Centropyge nox
- Conservation status: Least Concern (IUCN 3.1)

Scientific classification
- Kingdom: Animalia
- Phylum: Chordata
- Class: Actinopterygii
- Order: Acanthuriformes
- Family: Pomacanthidae
- Genus: Centropyge
- Species: C. nox
- Binomial name: Centropyge nox (Bleeker, 1853)
- Synonyms: Holacanthus nox Bleeker, 1853

= Centropyge nox =

- Authority: (Bleeker, 1853)
- Conservation status: LC
- Synonyms: Holacanthus nox Bleeker, 1853

Species of fish

Centropyge nox, known commonly as the midnight angelfish or dusky angelfish, is a species of marine ray-finned fish, a marine angelfish belonging to the family Pomacanthidae. It is found in the Western Pacific Ocean.

==Description==
Centropyge nox is uniformly bluish-black in colour with an irregular yellow blotch immediately to the rear of the gill cover and above the pectoral fin.

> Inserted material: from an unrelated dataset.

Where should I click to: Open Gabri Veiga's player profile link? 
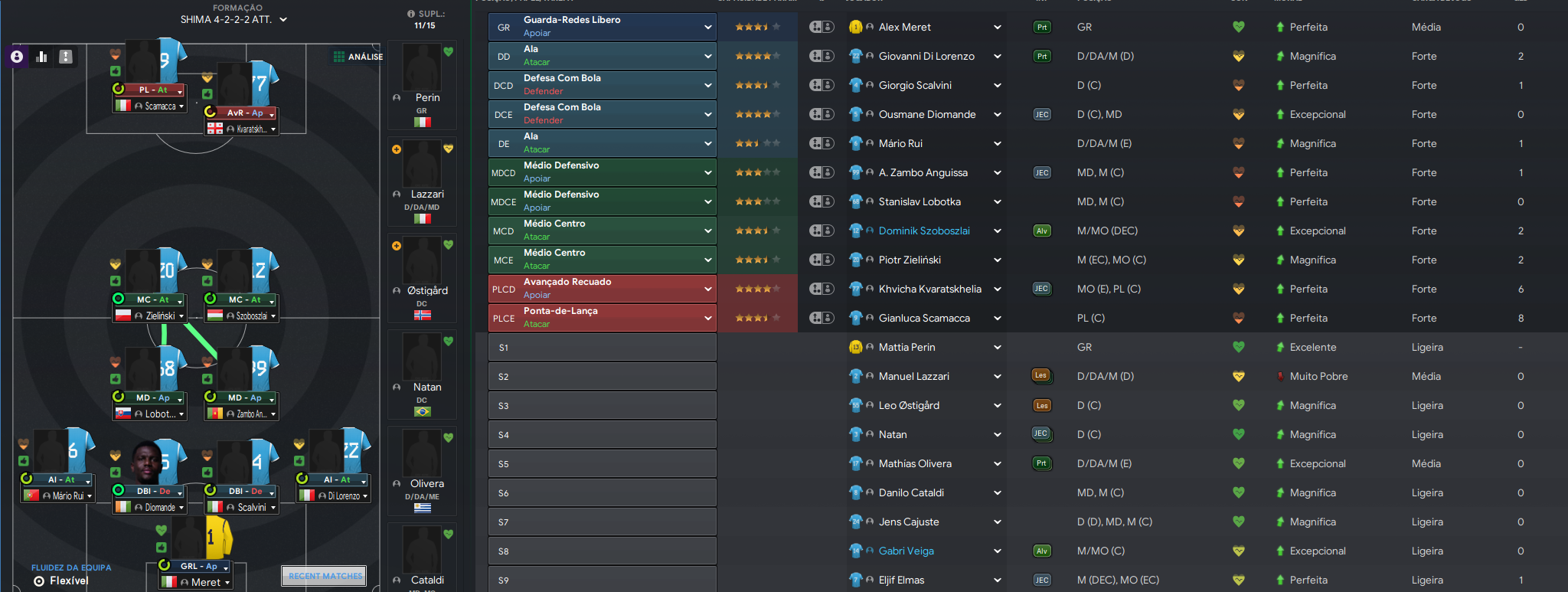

The dorsal fin contains 14–15 spines and 16–17 soft rays while the anal fin has 3 spines and 16–17 soft rays. This species attains a maximum total length of 10 cm.

==Distribution==
Centropyge nox Is found in the Western Pacific Ocean where it ranges from the Ryukyu Islands in the north to New Caledonia and the Great Barrier Reef in the south, west to Indonesia and east as far as the Caroline Islands.

==Habitat and biology==
Centropyge nox is found at depths between 10 and 70 m.5th This species is common in the coral dense parts of the outer reef slopes, although it is occasionally recorded from lagoon areas and channels. The midnight angelfish shows a preference for habitats which include dense and varied growth of benthic invertebrates. It is typically encountered as solitary fishes or as pairs. This is a herbivorous species which feeds on algae. The live in harems of 3-7 fishes.

==Systematics==
Centropyge nox was first formally described in 1853 by the Dutch ichthyologist and herpetologist Pieter Bleeker (1819-1878). With the type locality given as Ambon Island in Indonesia. The specific name, nox means "night", this refers to tilts bluish-black colour of the midnight angelfish. Some authorities place this species in the subgenus Centropyge.

==Utilisation==
Centropyge nox occasionally appears in the aquarium trade.